>> START PROVIDED RECORDS
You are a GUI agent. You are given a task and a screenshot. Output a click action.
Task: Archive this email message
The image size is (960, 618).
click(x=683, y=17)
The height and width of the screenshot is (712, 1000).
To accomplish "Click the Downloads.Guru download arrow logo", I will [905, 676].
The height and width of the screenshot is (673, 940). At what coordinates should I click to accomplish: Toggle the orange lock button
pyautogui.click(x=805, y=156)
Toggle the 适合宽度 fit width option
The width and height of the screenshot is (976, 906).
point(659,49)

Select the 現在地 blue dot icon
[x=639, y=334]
>> END PROVIDED RECORDS
>> START PROVIDED RECORDS
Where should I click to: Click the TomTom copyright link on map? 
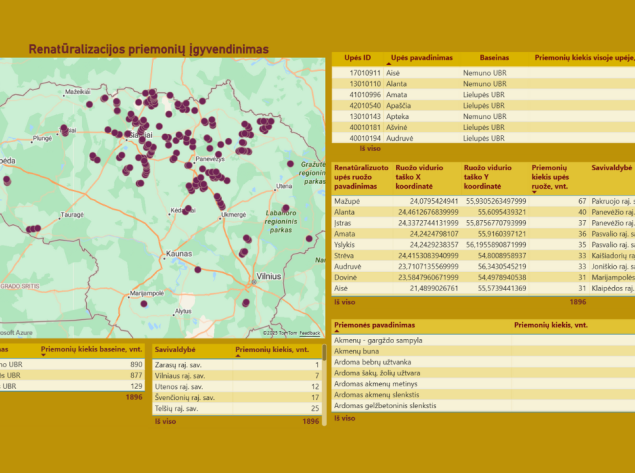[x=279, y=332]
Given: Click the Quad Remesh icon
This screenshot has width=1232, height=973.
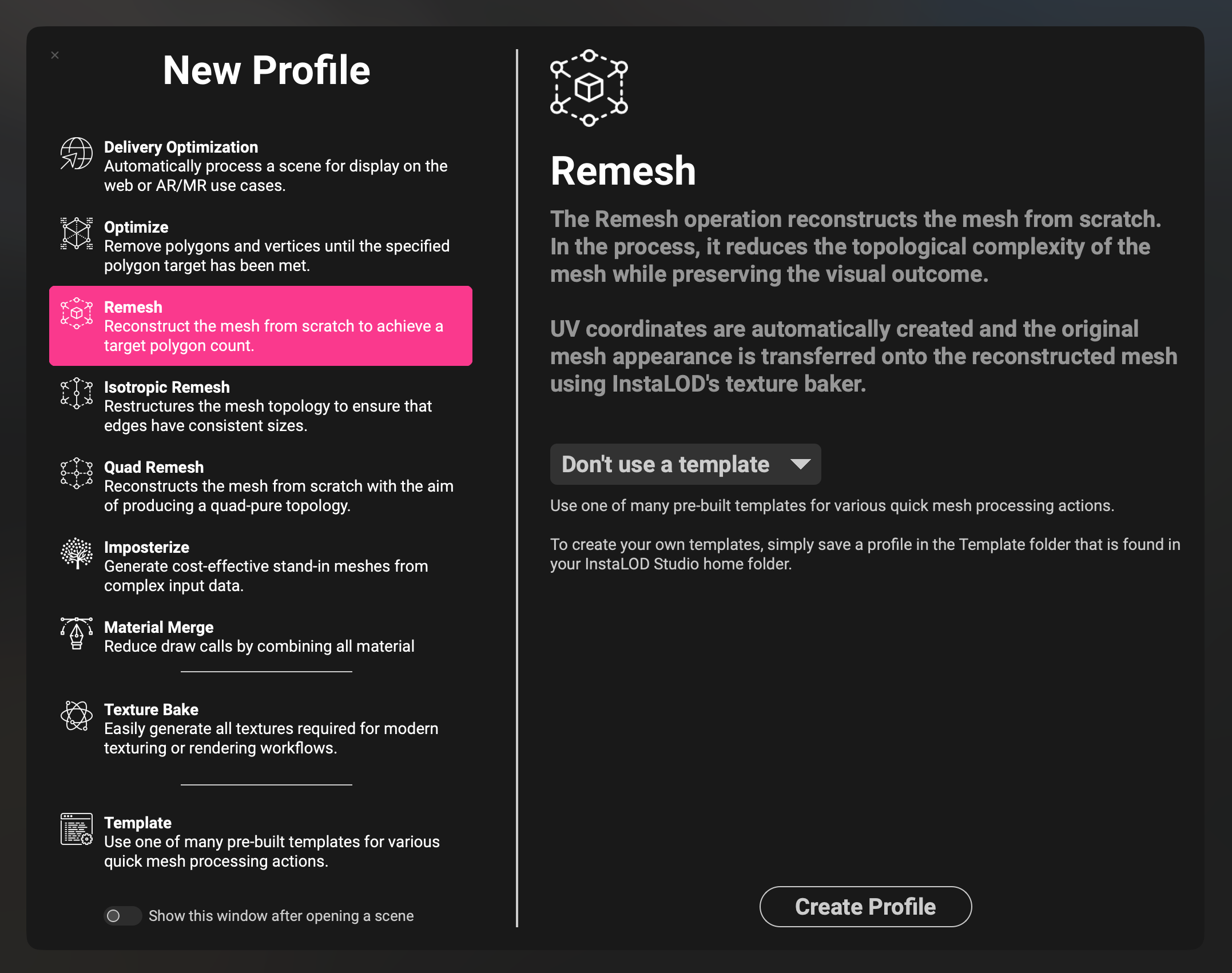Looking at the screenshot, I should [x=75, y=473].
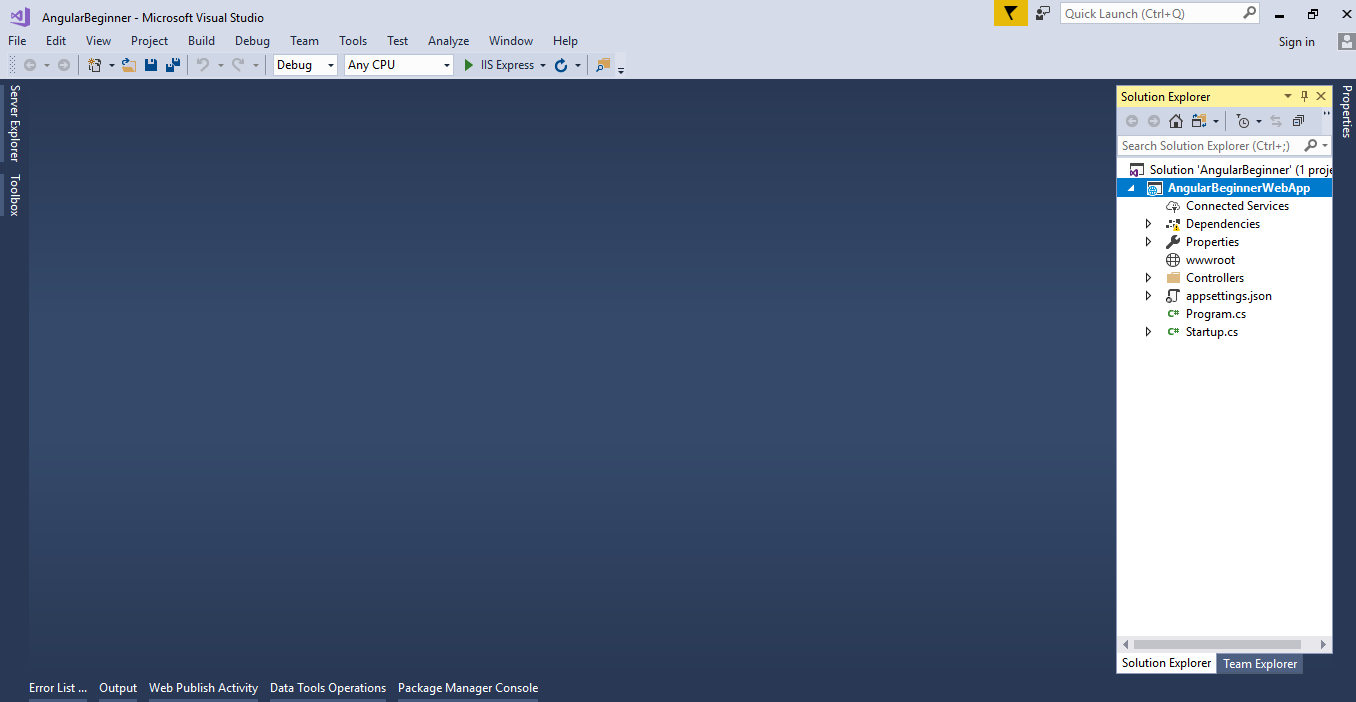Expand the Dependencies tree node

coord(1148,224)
>> END PROVIDED RECORDS
> GIVEN TASK
Give the material from the line containing "The height and width of the screenshot is (712, 1000)." through the line containing "[x=639, y=334]" as a JSON list of strings, one string per line, with blank lines left out.

> EXERCISE ANSWER
[
  "The height and width of the screenshot is (712, 1000).",
  "To accomplish \"Click the Downloads.Guru download arrow logo\", I will [905, 676].",
  "The height and width of the screenshot is (673, 940). At what coordinates should I click to accomplish: Toggle the orange lock button",
  "pyautogui.click(x=805, y=156)",
  "Toggle the 适合宽度 fit width option",
  "The width and height of the screenshot is (976, 906).",
  "point(659,49)",
  "Select the 現在地 blue dot icon",
  "[x=639, y=334]"
]